Output all entries exactly as they appear and skip the pictures.

──────────────────────────────

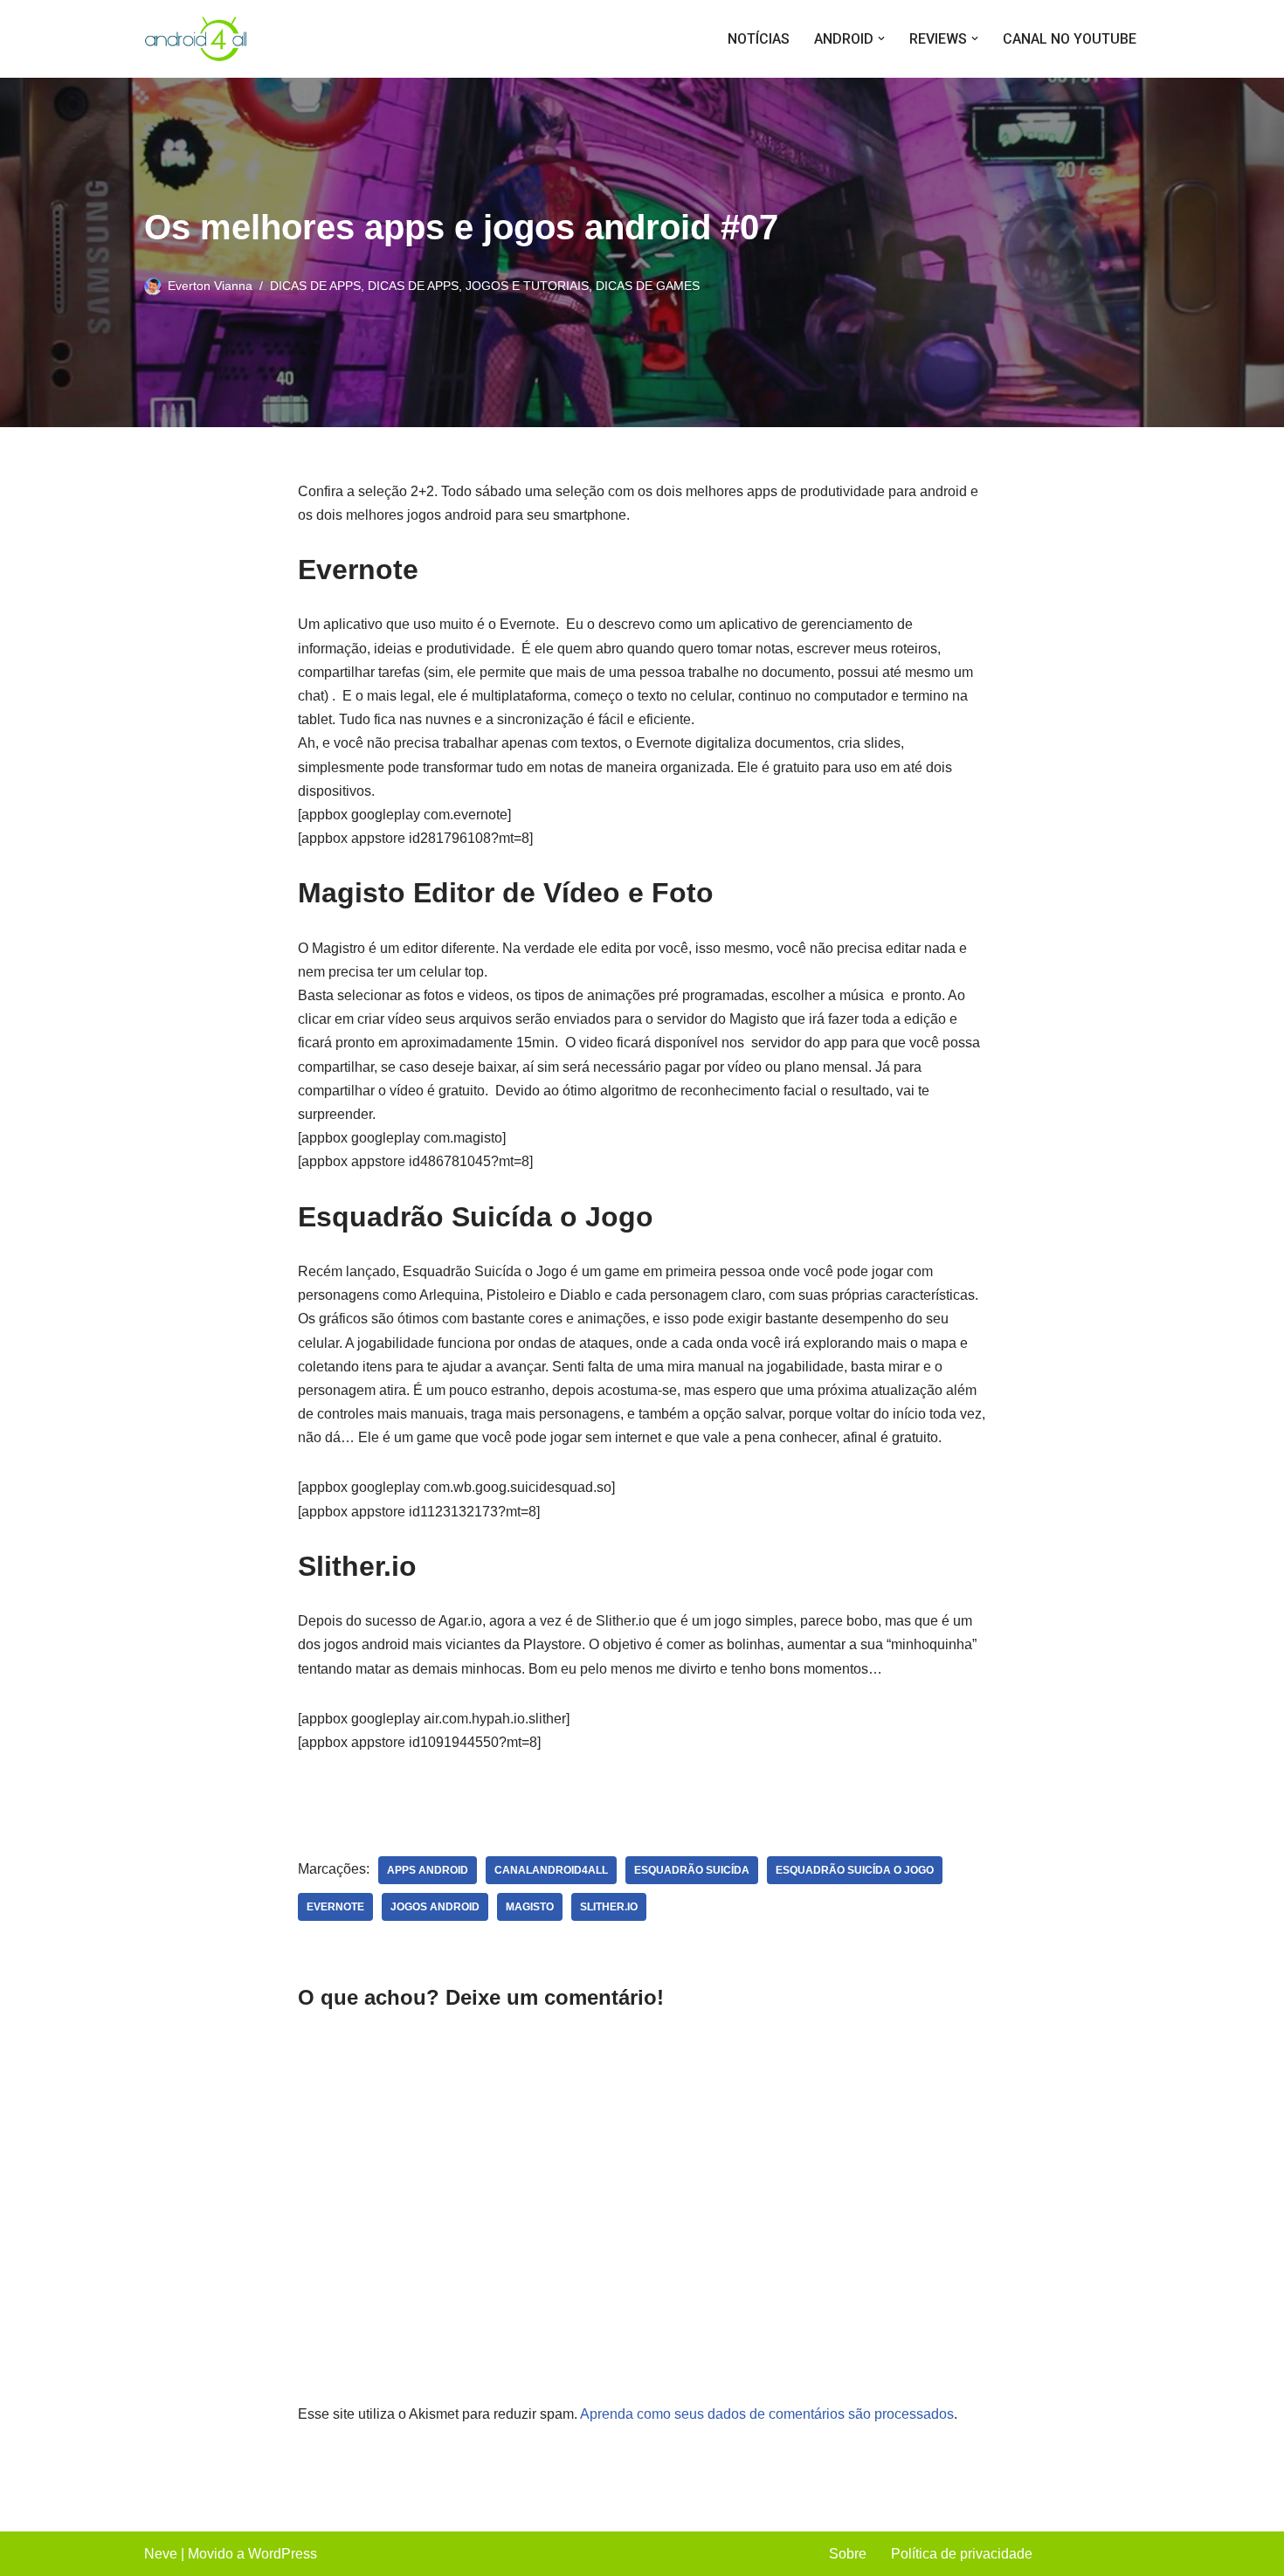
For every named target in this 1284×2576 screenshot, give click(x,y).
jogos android (435, 1907)
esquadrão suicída (691, 1870)
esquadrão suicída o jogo (855, 1870)
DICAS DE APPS (315, 286)
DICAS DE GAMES (648, 286)
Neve (160, 2553)
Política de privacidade (961, 2553)
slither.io (609, 1907)
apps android (427, 1870)
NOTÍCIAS (759, 39)
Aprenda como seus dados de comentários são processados (767, 2414)
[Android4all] (196, 39)
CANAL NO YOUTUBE (1069, 39)
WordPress (282, 2553)
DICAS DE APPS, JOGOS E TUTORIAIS (478, 286)
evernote (335, 1907)
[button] (881, 38)
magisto (530, 1907)
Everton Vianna (210, 286)
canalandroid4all (551, 1870)
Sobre (847, 2553)
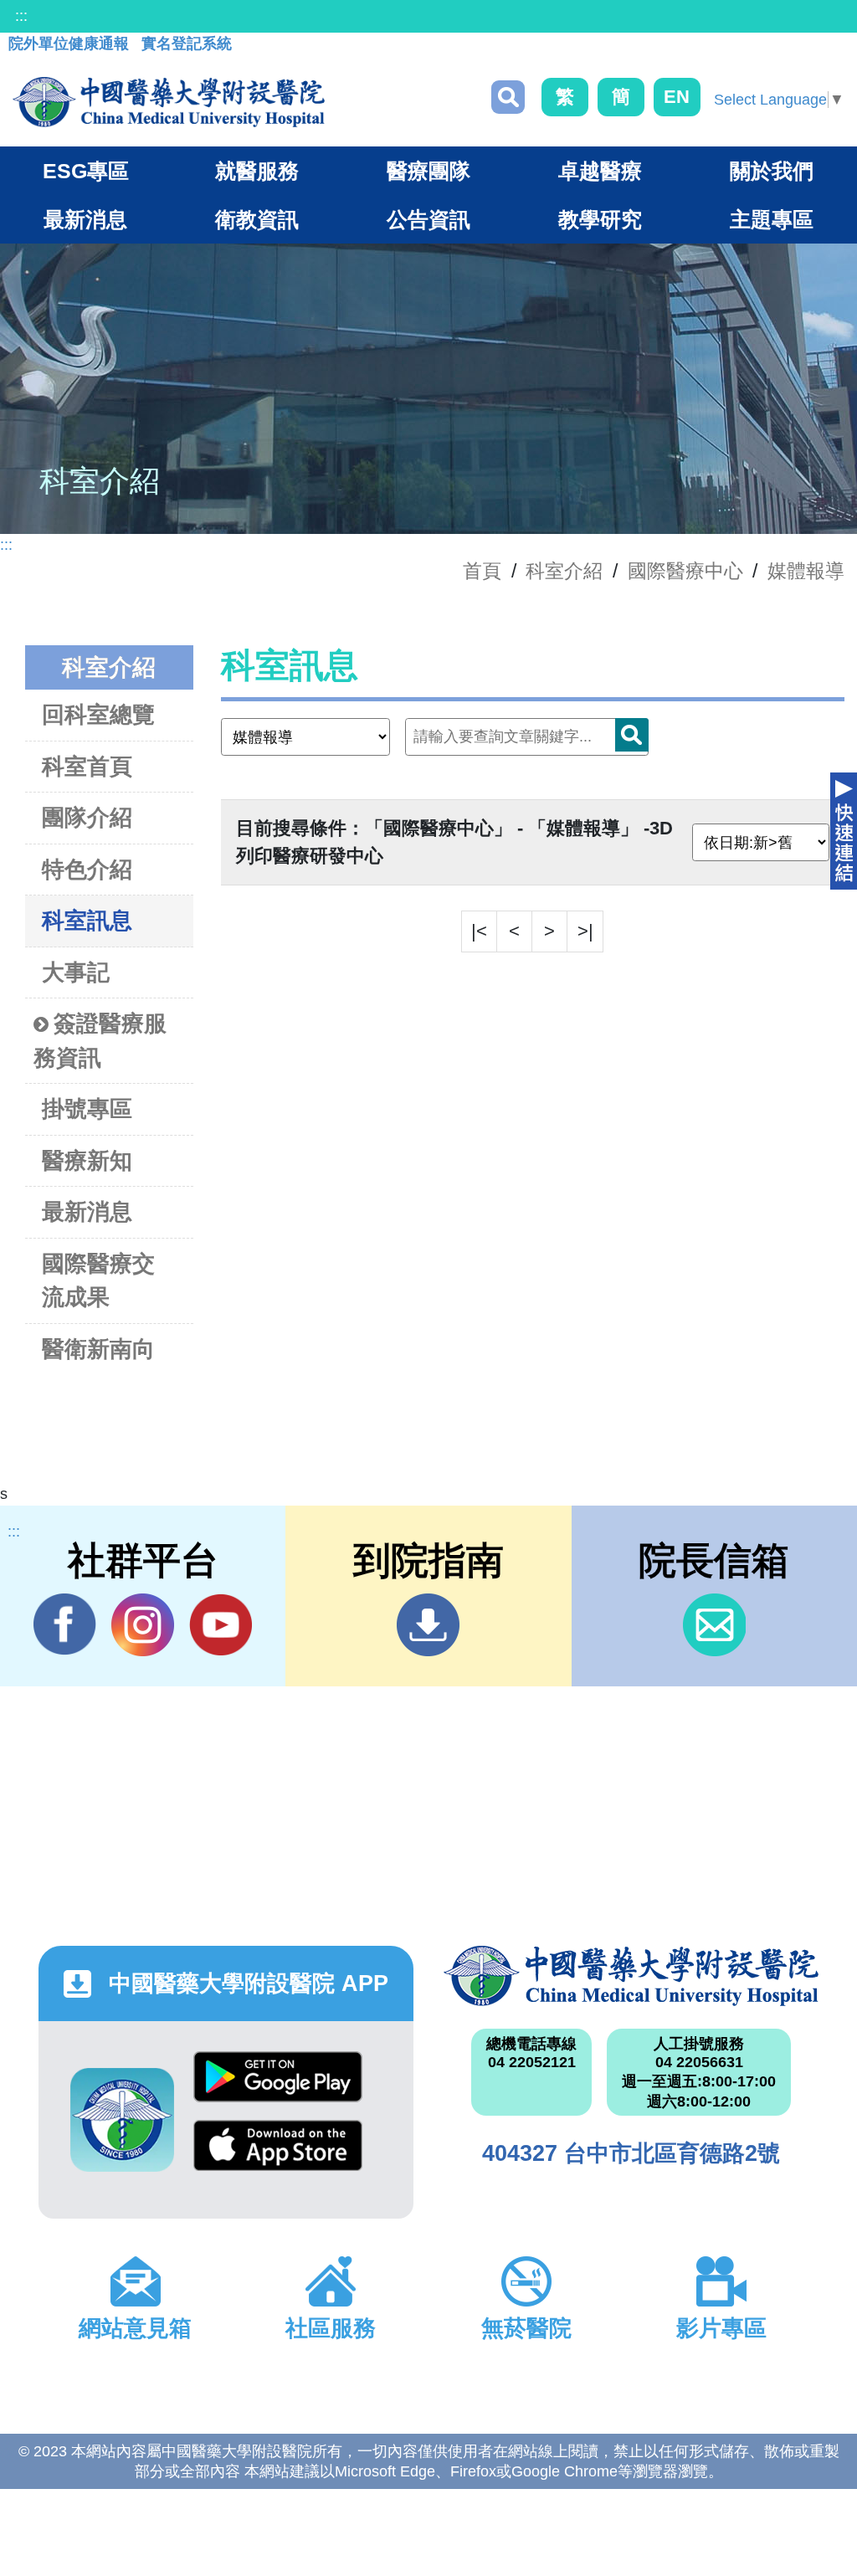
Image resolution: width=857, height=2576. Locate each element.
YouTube (220, 1624)
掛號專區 (87, 1108)
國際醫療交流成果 (98, 1281)
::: (21, 16)
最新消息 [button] (85, 219)
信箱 (714, 1624)
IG (142, 1624)
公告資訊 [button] (428, 219)
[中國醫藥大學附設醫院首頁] (169, 102)
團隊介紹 (87, 817)
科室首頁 (87, 766)
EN (677, 96)
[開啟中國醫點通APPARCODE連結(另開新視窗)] (122, 2120)
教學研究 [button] (600, 219)
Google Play (277, 2085)
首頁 (482, 571)
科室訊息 (87, 920)
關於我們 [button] (771, 170)
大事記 (76, 972)
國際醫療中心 (685, 571)
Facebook (64, 1624)
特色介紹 (87, 869)
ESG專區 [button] (86, 170)
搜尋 (508, 97)
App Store (277, 2154)
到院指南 (428, 1624)
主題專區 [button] (771, 219)
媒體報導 (805, 571)
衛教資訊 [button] (257, 219)
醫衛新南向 (98, 1349)
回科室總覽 (98, 714)
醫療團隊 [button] (428, 170)
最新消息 (87, 1211)
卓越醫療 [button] (600, 170)
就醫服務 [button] (257, 170)
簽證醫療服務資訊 (100, 1040)
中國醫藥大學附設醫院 (631, 1976)
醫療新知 (87, 1160)
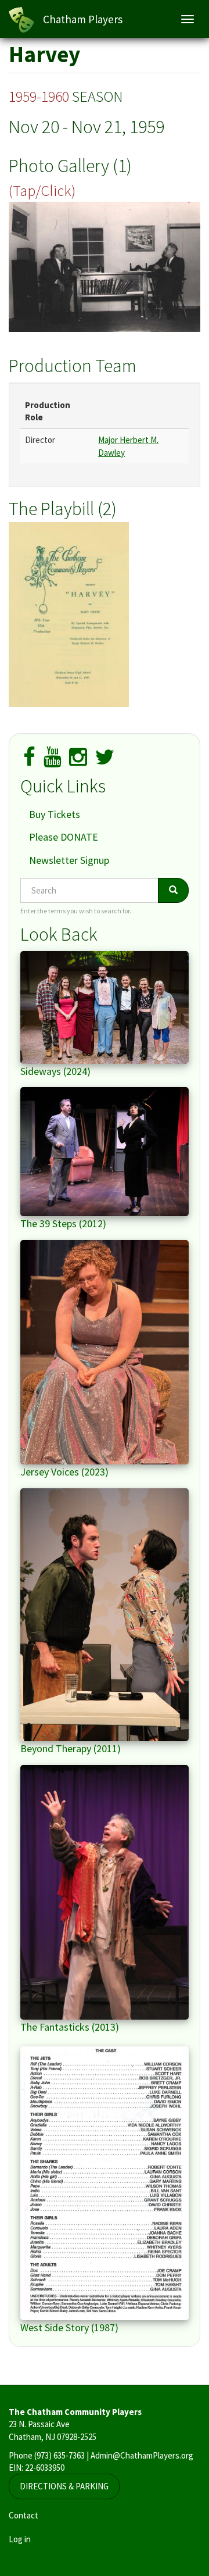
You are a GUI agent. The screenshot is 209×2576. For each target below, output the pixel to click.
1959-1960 (39, 96)
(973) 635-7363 (59, 2455)
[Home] (21, 20)
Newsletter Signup (69, 860)
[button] (104, 266)
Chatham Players (82, 19)
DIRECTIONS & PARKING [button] (64, 2486)
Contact (23, 2515)
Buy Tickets (54, 814)
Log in (20, 2539)
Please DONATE (63, 837)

──────────────────────────────

§ **PROBLEM SOLUTION**:
For every named target in this 1284×2576 screenshot, give click(x,y).
jogos android (435, 1907)
esquadrão suicída (691, 1870)
esquadrão suicída o jogo (855, 1870)
DICAS DE APPS (315, 286)
DICAS DE GAMES (648, 286)
Neve (160, 2553)
Política de privacidade (961, 2553)
slither.io (609, 1907)
apps android (427, 1870)
NOTÍCIAS (759, 39)
Aprenda como seus dados de comentários são processados (767, 2414)
[Android4all] (196, 39)
CANAL NO YOUTUBE (1069, 39)
WordPress (282, 2553)
DICAS DE APPS, JOGOS E TUTORIAIS (478, 286)
evernote (335, 1907)
[button] (881, 38)
magisto (530, 1907)
Everton Vianna (210, 286)
canalandroid4all (551, 1870)
Sobre (847, 2553)
Image resolution: width=857, height=2576. Locate each element.
YouTube (220, 1624)
掛號專區 (87, 1108)
國際醫療交流成果 (98, 1281)
::: (21, 16)
最新消息 [button] (85, 219)
信箱 (714, 1624)
IG (142, 1624)
公告資訊 [button] (428, 219)
[中國醫藥大學附設醫院首頁] (169, 102)
團隊介紹 (87, 817)
科室首頁 (87, 766)
EN (677, 96)
[開啟中國醫點通APPARCODE連結(另開新視窗)] (122, 2120)
教學研究 [button] (600, 219)
Google Play (277, 2085)
首頁 (482, 571)
科室訊息 (87, 920)
關於我們 [button] (771, 170)
大事記 (76, 972)
國際醫療中心 (685, 571)
Facebook (64, 1624)
特色介紹 (87, 869)
ESG專區 [button] (86, 170)
搜尋 (508, 97)
App Store (277, 2154)
到院指南 (428, 1624)
主題專區 [button] (771, 219)
媒體報導 (805, 571)
衛教資訊 [button] (257, 219)
醫衛新南向 (98, 1349)
回科室總覽 (98, 714)
醫療團隊 [button] (428, 170)
最新消息 (87, 1211)
卓越醫療 [button] (600, 170)
就醫服務 [button] (257, 170)
簽證醫療服務資訊 (100, 1040)
中國醫藥大學附設醫院 (631, 1976)
醫療新知 (87, 1160)
You are a GUI agent. The screenshot is 209×2576. For each target below, output the pixel to click.
1959-1960 (39, 96)
(973) 635-7363 (59, 2455)
[Home] (21, 20)
Newsletter Signup (69, 860)
[button] (104, 266)
Chatham Players (82, 19)
DIRECTIONS & PARKING [button] (64, 2486)
Contact (23, 2515)
Buy Tickets (54, 814)
Log in (20, 2539)
Please DONATE (63, 837)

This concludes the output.